WHAT YOU HAVE TO DO
From the top of the entries below through the line containing "Elektriske artikler (32, 201)", return every line exactly as written, please, and stop there.
[RECORD SET Boundary: Start]
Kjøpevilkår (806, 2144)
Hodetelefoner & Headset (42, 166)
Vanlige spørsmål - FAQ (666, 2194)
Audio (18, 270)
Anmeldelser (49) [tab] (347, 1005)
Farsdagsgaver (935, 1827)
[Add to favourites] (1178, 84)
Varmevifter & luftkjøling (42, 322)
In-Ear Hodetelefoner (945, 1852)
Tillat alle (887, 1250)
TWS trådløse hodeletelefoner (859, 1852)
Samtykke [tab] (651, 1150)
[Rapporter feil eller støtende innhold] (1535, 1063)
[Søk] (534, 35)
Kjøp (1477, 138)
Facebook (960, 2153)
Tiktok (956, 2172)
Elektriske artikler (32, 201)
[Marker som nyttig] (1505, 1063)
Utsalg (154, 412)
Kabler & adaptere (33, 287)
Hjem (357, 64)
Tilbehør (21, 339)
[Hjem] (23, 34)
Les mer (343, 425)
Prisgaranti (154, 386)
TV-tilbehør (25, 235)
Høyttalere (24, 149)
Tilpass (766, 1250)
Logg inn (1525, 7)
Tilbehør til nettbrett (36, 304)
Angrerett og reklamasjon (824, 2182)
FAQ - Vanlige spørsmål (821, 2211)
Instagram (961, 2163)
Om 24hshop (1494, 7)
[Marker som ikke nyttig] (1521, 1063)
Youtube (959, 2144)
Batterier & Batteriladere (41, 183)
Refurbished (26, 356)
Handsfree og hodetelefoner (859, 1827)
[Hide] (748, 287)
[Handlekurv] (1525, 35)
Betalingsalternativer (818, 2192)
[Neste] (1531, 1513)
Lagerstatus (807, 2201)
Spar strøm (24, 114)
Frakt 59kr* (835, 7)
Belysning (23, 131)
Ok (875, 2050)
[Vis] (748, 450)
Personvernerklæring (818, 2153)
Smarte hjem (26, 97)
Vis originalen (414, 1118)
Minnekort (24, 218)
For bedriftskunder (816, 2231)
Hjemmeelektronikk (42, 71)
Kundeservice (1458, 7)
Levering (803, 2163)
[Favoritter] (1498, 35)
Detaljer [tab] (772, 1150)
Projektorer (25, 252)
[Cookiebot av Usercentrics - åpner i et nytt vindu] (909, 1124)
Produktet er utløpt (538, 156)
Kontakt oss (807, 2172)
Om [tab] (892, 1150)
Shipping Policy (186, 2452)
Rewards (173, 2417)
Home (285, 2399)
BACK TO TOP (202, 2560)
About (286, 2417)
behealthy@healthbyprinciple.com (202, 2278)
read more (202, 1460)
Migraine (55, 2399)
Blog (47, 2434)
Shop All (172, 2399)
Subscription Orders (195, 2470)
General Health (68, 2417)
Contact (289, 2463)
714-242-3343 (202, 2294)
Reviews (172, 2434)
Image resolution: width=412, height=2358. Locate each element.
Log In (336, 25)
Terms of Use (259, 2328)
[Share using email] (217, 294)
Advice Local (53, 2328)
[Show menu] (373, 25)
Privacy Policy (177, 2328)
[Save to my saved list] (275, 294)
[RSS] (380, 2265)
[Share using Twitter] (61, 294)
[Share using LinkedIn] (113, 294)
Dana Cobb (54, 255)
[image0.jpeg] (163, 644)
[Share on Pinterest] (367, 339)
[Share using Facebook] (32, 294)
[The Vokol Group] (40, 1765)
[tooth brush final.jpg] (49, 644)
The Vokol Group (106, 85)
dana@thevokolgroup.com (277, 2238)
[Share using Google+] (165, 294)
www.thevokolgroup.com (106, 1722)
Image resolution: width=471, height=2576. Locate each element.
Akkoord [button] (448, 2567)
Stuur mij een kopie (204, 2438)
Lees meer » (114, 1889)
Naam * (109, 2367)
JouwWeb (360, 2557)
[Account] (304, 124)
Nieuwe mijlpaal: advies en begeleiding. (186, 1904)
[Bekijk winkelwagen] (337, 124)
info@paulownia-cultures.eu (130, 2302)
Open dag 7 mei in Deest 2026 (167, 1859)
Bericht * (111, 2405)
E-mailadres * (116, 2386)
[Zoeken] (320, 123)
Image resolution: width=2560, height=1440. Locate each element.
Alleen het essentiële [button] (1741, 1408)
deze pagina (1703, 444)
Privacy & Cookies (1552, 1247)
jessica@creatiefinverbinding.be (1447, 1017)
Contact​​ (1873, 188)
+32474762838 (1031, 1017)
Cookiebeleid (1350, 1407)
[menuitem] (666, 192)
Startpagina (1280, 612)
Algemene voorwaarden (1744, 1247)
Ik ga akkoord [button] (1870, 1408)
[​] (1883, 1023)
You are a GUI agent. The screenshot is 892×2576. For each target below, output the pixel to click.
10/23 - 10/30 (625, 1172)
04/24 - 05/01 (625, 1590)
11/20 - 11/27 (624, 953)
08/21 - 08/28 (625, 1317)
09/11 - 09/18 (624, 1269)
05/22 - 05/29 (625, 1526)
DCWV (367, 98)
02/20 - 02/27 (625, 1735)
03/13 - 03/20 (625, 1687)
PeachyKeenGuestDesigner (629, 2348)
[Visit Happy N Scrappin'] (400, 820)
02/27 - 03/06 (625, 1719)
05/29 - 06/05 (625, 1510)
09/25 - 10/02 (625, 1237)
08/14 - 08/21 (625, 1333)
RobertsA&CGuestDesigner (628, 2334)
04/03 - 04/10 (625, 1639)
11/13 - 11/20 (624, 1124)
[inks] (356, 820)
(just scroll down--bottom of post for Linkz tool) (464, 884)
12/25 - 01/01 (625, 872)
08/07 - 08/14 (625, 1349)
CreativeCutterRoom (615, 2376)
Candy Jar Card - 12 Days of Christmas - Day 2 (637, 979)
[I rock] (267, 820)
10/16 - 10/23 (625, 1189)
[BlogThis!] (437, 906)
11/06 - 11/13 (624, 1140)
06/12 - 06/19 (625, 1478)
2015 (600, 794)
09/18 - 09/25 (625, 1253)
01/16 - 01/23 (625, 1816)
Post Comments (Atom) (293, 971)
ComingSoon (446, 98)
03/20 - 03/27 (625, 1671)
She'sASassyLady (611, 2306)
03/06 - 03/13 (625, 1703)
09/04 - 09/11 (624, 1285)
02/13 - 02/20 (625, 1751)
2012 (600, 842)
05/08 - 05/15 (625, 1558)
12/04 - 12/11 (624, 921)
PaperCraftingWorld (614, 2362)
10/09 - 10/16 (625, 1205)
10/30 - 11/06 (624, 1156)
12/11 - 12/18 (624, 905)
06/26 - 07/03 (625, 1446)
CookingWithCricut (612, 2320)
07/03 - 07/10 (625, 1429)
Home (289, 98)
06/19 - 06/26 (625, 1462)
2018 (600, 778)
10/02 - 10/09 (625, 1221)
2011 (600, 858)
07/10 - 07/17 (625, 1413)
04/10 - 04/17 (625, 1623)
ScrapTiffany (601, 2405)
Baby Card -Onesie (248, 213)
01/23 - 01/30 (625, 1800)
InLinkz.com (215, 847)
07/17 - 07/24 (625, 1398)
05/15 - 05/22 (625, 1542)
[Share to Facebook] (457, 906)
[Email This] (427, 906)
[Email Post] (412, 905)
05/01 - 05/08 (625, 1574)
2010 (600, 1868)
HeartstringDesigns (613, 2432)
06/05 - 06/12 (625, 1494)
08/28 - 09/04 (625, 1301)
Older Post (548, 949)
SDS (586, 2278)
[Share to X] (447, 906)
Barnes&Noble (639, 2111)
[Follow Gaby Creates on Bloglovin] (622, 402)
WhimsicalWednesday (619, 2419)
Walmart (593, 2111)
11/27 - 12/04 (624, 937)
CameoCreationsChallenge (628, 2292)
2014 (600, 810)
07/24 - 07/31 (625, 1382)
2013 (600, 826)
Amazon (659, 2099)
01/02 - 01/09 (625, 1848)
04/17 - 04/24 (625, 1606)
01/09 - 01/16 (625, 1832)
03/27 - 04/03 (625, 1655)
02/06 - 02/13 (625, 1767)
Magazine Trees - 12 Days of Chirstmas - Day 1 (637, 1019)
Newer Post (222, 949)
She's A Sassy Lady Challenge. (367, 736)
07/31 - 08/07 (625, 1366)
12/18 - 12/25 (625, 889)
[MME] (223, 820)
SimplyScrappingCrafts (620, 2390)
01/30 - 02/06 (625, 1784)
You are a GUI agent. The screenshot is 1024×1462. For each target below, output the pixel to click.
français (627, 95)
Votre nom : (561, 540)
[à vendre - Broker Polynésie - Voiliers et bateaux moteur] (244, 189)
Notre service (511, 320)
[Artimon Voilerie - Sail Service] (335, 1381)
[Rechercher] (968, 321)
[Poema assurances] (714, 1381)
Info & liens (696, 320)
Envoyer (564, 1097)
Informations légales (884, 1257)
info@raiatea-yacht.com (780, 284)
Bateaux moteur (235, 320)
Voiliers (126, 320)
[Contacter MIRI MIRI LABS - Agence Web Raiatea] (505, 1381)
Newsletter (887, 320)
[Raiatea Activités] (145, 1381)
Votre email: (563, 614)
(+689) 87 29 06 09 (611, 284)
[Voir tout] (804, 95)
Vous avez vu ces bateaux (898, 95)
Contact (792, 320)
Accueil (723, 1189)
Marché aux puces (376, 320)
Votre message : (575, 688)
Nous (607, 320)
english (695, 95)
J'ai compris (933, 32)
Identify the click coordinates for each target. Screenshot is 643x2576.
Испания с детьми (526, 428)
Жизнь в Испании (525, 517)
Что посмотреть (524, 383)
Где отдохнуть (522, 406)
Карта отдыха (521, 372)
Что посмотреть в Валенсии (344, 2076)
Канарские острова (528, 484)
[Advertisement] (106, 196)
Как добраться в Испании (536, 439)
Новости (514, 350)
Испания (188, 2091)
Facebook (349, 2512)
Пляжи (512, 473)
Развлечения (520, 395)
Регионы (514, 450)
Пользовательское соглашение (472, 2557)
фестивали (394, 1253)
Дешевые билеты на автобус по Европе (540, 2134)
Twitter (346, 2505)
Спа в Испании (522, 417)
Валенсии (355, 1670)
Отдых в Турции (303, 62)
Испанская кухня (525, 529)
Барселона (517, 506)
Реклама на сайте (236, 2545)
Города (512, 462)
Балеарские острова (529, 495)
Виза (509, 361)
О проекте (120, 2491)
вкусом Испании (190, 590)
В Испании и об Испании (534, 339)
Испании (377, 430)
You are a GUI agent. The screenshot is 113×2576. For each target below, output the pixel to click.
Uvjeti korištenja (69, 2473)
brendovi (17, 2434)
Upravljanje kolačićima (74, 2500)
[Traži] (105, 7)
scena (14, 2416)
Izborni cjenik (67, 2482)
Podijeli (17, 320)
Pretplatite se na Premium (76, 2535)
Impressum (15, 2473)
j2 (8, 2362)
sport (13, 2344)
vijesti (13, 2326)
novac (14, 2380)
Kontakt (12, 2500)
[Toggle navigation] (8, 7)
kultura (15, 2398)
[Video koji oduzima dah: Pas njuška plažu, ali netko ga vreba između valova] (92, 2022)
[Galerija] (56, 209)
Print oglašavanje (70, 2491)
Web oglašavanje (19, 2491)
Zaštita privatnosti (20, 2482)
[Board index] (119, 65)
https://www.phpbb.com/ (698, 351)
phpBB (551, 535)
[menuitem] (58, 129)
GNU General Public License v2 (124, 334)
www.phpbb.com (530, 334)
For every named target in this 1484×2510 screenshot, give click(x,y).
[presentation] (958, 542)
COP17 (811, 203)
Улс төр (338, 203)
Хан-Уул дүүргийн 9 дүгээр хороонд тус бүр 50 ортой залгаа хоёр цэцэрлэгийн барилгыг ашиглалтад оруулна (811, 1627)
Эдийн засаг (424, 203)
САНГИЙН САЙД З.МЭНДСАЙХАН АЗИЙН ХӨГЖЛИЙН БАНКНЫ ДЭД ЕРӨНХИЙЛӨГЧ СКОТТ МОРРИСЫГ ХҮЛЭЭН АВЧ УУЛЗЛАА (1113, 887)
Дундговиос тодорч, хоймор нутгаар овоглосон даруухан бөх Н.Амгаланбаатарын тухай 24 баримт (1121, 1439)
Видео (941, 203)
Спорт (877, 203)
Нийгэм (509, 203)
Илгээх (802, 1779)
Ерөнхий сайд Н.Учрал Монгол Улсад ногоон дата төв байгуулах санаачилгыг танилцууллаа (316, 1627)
[RECORD SET Boundary: End]
YOUR SOLUTION
Kjøpevilkår (806, 2144)
Hodetelefoner & Headset (42, 166)
Vanlige spørsmål - FAQ (666, 2194)
Audio (18, 270)
Anmeldelser (49) [tab] (347, 1005)
Farsdagsgaver (935, 1827)
[Add to favourites] (1178, 84)
Varmevifter & luftkjøling (42, 322)
In-Ear Hodetelefoner (945, 1852)
Tillat alle (887, 1250)
TWS trådløse hodeletelefoner (859, 1852)
Samtykke [tab] (651, 1150)
[Rapporter feil eller støtende innhold] (1535, 1063)
[Søk] (534, 35)
Kjøp (1477, 138)
Facebook (960, 2153)
Tiktok (956, 2172)
Elektriske artikler (32, 201)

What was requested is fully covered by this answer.